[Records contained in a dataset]
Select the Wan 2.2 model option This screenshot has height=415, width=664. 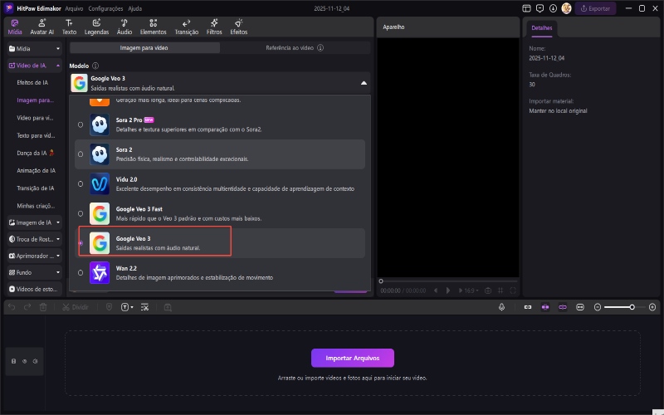(x=81, y=272)
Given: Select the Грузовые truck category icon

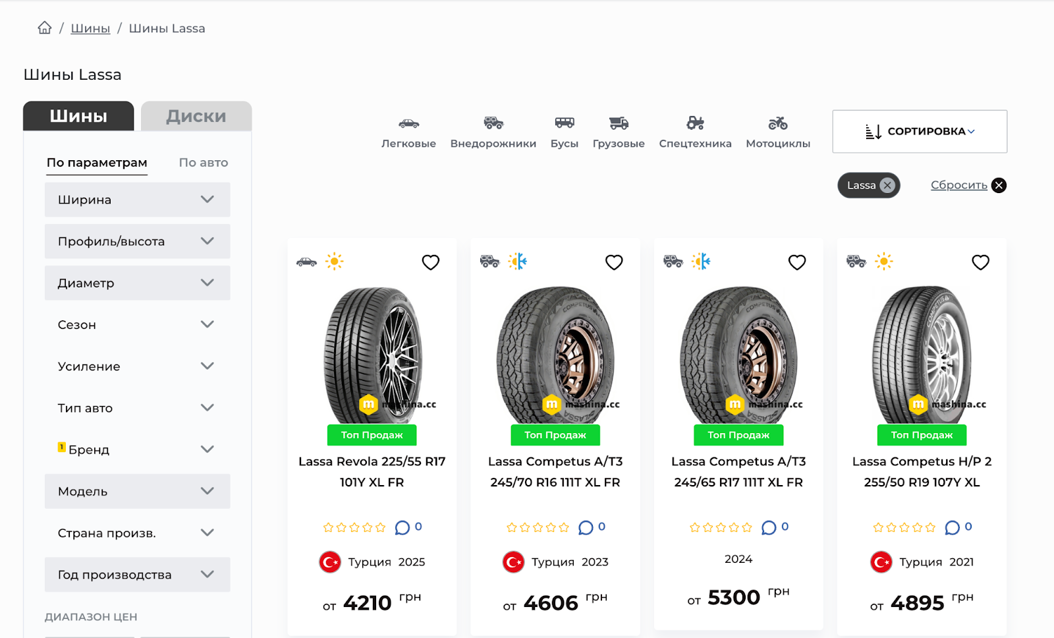Looking at the screenshot, I should pyautogui.click(x=619, y=123).
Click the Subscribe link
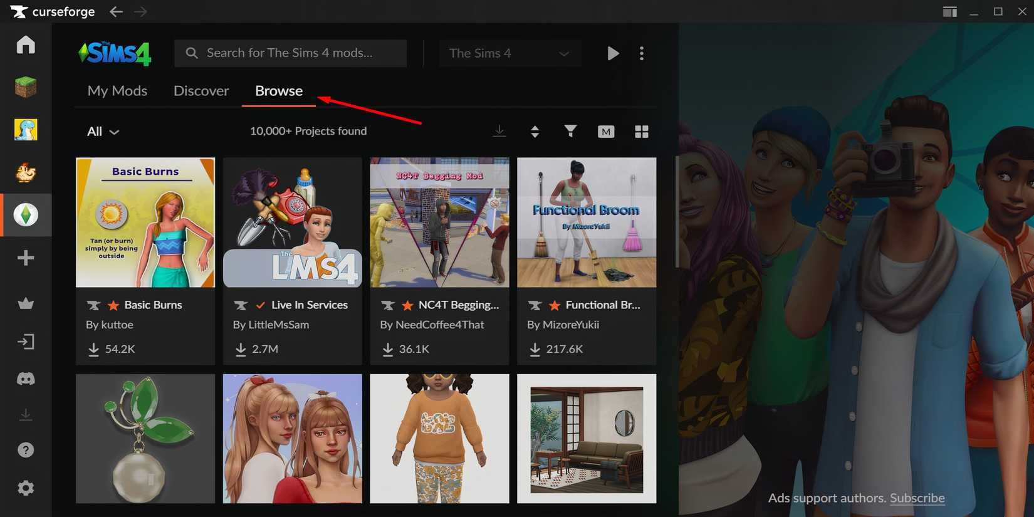This screenshot has width=1034, height=517. coord(917,498)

What this task involves - Write out again the lines from the one with "Given: Select the" through the end of the records exactly, without any of the pictures.

Output -
Given: Select the Грузовые truck category icon

Looking at the screenshot, I should pyautogui.click(x=619, y=123).
Click the Subscribe link
This screenshot has width=1034, height=517. coord(917,498)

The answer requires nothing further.